To test for the virus itself, the most commonly used method involves a nasal or throat swab. The official name for this is the reverse transcription-polymerase chain reaction (RT-PCR). It is a standard molecular testing technique that detects the genetic material of the virus in a respiratory sample obtained through the swab.
Getting results can take somewhere between 30 minutes and four hours.
Meanwhile, to test for antibodies, a serology test is used. This tests blood samples obtained from a finger prick. If the diagnosis is positive for antibodies, it shows that a person had been infected with the virus and has developed an immune response.
Antibodies are detectable in the blood usually about two weeks after an infection of COVID-19.
Using standard testing methods, both types of tests (molecular amplification, and serology) require technical expertise and some sophisticated equipment.
What is rapid testing?
Trained technicians are not widely available to conduct PCR tests, which means there are often insufficient numbers of people managing a large number of samples from patients.
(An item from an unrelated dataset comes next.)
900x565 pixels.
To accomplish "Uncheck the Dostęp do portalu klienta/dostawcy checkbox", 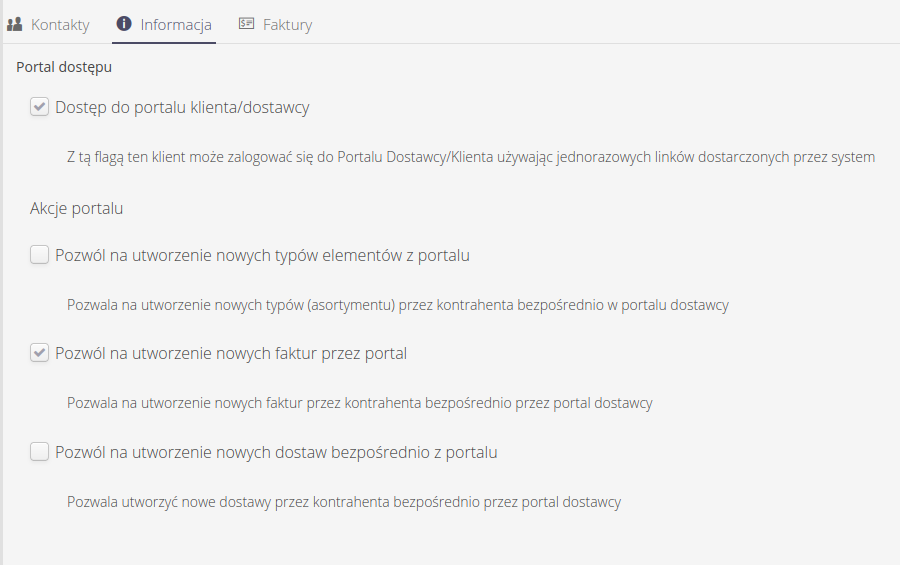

Now, many companies are working to simplify and speed up the diagnostic process for detecting COVID-19 and other infections. Some are developing automated PCR machines that reduce the burden on technicians for whom the meticulous process of dealing with samples is time-intensive, while others are making easy-to-use paper tests to facilitate testing outside of laboratory settings. These are called rapid diagnostic tests (RDTs).
Earlier this month, scientists in Australia said they had devised a portable low-cost nasal swab molecular test that can diagnose COVID-19 in just 20 minutes.
“When people say ‘rapid diagnostic test’ they are usually talking about those that can be performed at or near the patient’s bedside, like the common pregnancy tests, and that can be simple enough to be run by a healthcare worker and [the] results determined visually, even by the patient in some cases,” Dr Mark Perkins, team lead for laboratories at the WHO, told Al Jazeera.
Antigen detection tests
Enter the antigen test for COVID-19.
Antigens are molecules that stimulate an immune response. Antibodies are proteins produced in response to exposure to antigens.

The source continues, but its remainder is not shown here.